She ground her teeth until her jaw ached. "Just look at what he's doing to my house!"
"Let me guess," Marie, her quirky employee of six months, said from behind the juice bar, where she was refilling canisters of vitamin additives. "He's painting it."
Penny looked at the woman suspiciously—many people in town had insinuated that eccentric Marie Gaston with the electric blue hair had a "third eye."
"How did you know that?"
"I saw Lou Hall's painting van pull up as I was coming in this morning."
Penny frowned and looked back out the window. "Deke's not just painting my house—he's painting it Puke Pink."
"But it's his house now."
"Still. I can't believe the historical society would allow him to paint my house pink."
"It helps that his mother is mayor," Marie offered dryly. "And it's his house now, boss."

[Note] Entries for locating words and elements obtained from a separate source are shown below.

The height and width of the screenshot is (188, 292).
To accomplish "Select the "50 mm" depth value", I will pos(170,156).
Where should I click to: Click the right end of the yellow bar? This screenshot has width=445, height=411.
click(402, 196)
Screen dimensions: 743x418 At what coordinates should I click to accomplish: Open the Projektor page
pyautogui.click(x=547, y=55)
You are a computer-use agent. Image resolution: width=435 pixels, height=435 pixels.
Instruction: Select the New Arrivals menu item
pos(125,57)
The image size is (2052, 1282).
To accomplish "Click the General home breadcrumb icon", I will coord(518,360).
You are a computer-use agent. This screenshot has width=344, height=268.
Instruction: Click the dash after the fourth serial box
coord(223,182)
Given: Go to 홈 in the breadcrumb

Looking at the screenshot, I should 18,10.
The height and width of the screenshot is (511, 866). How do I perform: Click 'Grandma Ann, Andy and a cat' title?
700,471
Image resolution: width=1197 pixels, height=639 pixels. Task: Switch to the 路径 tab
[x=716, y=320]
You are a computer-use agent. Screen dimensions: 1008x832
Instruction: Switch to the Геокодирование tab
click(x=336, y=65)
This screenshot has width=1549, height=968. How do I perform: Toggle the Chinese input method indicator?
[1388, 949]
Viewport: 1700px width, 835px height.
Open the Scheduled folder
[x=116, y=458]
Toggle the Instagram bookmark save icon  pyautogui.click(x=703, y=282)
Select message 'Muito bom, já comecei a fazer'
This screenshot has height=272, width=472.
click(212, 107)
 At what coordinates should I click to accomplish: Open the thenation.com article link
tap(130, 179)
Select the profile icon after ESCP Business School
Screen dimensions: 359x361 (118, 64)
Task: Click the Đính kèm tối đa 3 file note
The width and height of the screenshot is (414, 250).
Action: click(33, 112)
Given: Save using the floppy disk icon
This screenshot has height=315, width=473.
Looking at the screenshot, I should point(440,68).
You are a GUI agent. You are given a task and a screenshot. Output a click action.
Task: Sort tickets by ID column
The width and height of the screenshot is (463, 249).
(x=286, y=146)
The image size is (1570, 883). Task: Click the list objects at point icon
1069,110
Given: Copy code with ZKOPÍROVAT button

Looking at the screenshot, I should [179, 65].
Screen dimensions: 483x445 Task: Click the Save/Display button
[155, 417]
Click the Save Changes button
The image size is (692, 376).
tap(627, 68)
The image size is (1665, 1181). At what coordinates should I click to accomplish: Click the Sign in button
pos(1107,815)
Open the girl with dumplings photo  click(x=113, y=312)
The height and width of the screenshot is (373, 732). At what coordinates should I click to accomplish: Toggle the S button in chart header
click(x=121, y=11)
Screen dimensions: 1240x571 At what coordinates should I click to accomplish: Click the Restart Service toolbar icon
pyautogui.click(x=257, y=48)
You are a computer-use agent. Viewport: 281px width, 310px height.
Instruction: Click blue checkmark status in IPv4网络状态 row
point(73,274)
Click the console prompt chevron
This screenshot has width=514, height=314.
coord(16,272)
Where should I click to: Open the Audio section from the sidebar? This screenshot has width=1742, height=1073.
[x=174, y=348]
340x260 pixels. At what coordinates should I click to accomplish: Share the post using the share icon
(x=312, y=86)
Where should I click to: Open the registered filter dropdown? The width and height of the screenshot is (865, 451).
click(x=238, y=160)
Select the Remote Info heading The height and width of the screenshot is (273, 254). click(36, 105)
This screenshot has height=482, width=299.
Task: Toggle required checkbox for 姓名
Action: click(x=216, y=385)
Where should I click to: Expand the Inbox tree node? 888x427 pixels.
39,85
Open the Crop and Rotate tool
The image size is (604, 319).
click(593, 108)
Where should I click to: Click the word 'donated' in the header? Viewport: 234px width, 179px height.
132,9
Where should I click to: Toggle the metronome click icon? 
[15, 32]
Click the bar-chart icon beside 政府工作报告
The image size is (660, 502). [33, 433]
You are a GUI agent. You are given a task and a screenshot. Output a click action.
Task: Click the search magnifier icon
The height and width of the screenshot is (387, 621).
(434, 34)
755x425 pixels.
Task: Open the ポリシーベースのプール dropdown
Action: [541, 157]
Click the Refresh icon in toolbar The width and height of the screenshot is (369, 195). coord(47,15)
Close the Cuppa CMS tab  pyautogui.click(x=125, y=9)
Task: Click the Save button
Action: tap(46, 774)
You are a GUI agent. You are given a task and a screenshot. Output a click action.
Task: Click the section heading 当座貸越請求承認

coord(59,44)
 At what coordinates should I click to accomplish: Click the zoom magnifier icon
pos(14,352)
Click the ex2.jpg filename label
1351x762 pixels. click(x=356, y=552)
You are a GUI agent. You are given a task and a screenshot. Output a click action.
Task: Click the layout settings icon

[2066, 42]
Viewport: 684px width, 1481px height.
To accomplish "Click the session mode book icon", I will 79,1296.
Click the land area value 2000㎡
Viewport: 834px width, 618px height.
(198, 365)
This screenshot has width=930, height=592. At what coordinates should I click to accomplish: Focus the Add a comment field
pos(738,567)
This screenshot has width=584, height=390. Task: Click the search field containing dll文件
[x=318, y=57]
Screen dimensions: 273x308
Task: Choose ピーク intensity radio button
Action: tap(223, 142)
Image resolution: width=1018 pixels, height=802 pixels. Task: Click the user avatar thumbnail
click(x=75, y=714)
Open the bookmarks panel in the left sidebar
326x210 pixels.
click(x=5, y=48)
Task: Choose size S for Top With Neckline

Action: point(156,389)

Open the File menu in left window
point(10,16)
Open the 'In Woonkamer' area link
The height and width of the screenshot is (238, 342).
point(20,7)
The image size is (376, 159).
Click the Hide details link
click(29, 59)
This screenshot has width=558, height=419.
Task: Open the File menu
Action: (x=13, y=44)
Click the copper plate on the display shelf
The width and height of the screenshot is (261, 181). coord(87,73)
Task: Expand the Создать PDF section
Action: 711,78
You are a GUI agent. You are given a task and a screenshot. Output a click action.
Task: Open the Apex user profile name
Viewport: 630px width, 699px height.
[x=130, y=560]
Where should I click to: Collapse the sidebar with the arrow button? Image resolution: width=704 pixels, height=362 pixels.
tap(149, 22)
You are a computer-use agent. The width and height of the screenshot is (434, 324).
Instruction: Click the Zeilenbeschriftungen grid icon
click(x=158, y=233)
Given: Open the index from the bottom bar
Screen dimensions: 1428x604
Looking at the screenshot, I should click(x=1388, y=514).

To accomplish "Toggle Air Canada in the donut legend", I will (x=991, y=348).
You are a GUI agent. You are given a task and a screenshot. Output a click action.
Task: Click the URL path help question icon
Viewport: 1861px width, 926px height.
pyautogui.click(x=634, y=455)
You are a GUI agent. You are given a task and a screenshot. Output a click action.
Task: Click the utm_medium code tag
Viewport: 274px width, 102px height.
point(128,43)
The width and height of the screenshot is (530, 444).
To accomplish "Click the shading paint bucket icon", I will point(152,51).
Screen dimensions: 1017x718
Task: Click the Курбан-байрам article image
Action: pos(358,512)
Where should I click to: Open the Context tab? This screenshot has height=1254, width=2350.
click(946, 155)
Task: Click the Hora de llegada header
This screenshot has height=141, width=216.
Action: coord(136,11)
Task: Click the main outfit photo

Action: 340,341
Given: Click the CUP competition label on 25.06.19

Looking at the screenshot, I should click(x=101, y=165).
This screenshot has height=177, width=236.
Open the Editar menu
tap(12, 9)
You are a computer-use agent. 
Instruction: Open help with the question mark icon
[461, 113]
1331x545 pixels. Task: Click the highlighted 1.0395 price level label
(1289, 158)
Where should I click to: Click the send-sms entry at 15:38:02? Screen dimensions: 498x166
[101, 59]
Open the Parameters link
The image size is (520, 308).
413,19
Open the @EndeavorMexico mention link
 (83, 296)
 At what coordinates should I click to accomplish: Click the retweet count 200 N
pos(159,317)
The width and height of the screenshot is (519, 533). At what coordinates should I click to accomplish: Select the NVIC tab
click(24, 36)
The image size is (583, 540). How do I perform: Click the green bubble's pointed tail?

"But I have to look at it every day." Penny jammed her hand into her coarse auburn curls as frustration billowed in her chest. Moisture gathered in the corners of her eyes, but she quickly blinked it away—no more tears over Deke Black. "He did this just to annoy me."
"Probably." Marie cleared her throat. "Although I heard down at the Hair Affair that, um, Sheena was planning to redecorate."
Penny stiffened, pain knifing between her shoulder blades. Deke's mistress. Girlfriend. Tart. Practically everyone in the town of Mojo, Louisiana, knew about Deke's fooling around. The fact that he had moved litigious Sheena Linder into the home he and Penny had bought together was the ultimate humiliation. "I can't believe I have to live over the doughnut shop and that woman will be living in my house."
"You live over a beignet shop. And it's his house, boss."
"The bastard could have waited until the ink was dry on the divorce papers."
"Uh-huh. Well, maybe Sheena will fall in the shower and sue him. Lord knows she's sued almost everyone else in town."
"And Deke defended her the last few times she allegedly injured herself."
"If it's any consolation, I heard she slipped on a spilled Yoohoo in the Quickie Mart last week and is laid up again."
"As if the woman needed a reason to be on her back," Penny muttered, her blood boiling.
The soaring pin oak tree that had first drawn her to the Victorian on Charm Street was ablaze with deep red foliage typical for early October. The glorious ruby color clashed horrifically with the vicious pink hue the painters were rolling onto the wood siding—another insult. The last time the leaves had been red—this time last year—she had been happy...mostly.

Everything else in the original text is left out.